----- Page -----

In this connection, it is understood by each Series and the
Fund Manager that Rule 2810 of the Conduct Rules of the
National Association of Securities Dealers, Inc. ("NASD")
requires that you determine that all material facts relating
to the subject offering are adequately and accurately
disclosed to prospective subscribers and provide a basis for
evaluating the offering, and each Series and the Fund Manager
therefore specifically represent and warrant that:
(i) all items of compensation payable to the Fund Manager and
its Affiliates are and will be set forth in the Prospectus
under the caption "Management Compensation";
(ii) all properties to be acquired by any Series which is
conducting an offering of its Units are and will be
described in the Prospectus during the term of such
offering under the caption "Local Limited Partnership
Investments";
(iii) all material tax aspects are and will be set forth in
the Prospectus under the captions "Federal Income Tax
Considerations" and "The Low Income Housing Tax Credit";
(iv) the financial position and business experience of the
Fund Manager are and will be accurately and adequately
reflected in the Prospectus under the captions
"Management," "Prior Performance Summary" and
"Financial Statements";
(v) all material conflicts of interest and risk factors are
and will be set forth in the Prospectus under the captions
"Conflicts of Interest" and "Risk Factors"; and
(vi) all pertinent facts relating to the liquidity and
marketability of the Units are and will be set forth
in the Prospectus under the captions "Risk Factors -
Risks related to the Series and the Series'
partnership agreement - Lack of Liquidity of
Investment" and "Transferability of Units."
(c) The accountants who have certified or shall certify the
audited financial statements filed and to be filed with the
Commission as parts of the Registration Statement and the
Prospectus are independent accountants as required by the 1933
Act and the 1933 Act Rules and Regulations.
(d) The financial statements filed with and as part of the
Registration Statement present fairly the financial positions
of the respective entities addressed therein as of the date of
such financial statements, in conformity with generally
accepted accounting principles applied on a consistent basis
throughout the period involved.

----- Provided information -----

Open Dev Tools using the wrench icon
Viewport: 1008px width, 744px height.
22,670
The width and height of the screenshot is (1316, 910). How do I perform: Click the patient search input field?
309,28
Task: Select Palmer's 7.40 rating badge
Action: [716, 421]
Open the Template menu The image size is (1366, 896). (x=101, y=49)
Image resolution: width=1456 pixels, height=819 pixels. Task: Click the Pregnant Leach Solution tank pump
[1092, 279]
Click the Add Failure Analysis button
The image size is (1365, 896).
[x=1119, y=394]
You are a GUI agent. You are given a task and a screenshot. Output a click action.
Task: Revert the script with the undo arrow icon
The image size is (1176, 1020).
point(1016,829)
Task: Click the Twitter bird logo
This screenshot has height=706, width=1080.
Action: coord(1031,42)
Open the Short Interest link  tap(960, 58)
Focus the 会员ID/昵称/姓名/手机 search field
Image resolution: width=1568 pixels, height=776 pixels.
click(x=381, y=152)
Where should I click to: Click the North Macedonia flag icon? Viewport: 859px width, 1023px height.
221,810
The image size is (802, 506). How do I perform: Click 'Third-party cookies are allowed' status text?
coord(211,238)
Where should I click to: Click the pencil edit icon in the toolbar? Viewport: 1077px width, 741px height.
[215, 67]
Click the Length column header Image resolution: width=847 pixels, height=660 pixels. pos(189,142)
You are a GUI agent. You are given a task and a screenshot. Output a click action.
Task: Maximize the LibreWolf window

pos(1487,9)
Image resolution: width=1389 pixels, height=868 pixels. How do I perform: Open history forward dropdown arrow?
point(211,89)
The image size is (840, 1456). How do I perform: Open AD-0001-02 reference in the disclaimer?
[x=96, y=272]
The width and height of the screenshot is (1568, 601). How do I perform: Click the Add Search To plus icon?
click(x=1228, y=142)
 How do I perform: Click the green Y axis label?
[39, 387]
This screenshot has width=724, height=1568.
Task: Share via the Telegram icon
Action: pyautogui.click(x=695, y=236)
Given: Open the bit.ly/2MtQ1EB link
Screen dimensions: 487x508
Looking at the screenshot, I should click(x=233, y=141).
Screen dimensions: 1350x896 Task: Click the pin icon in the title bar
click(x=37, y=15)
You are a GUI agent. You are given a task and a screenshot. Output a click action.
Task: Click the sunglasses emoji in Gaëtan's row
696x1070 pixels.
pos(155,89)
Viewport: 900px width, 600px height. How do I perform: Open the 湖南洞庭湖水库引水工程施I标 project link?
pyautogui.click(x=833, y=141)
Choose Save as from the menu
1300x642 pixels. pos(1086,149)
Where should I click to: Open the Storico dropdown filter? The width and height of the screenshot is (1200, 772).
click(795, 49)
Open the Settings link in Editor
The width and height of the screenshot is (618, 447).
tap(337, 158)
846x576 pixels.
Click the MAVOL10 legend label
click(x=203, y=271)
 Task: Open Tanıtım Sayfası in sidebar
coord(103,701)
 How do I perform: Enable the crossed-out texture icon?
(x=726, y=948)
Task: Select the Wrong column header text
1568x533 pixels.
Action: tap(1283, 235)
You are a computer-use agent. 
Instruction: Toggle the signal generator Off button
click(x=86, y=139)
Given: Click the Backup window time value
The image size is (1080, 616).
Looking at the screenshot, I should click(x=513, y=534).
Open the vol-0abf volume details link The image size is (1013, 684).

-----

- Exercises to complete:
1. Reproduce the portion of the representations text from "(c) The accountants" to "the period involved.".
2. List every Prospectus caption cited in clauses (iii) through (v) of the representations text.

- Solved tasks:
1.
(c) The accountants who have certified or shall certify the
audited financial statements filed and to be filed with the
Commission as parts of the Registration Statement and the
Prospectus are independent accountants as required by the 1933
Act and the 1933 Act Rules and Regulations.
(d) The financial statements filed with and as part of the
Registration Statement present fairly the financial positions
of the respective entities addressed therein as of the date of
such financial statements, in conformity with generally
accepted accounting principles applied on a consistent basis
throughout the period involved.

2.
Federal Income Tax Considerations
The Low Income Housing Tax Credit
Management
Prior Performance Summary
Financial Statements
Conflicts of Interest
Risk Factors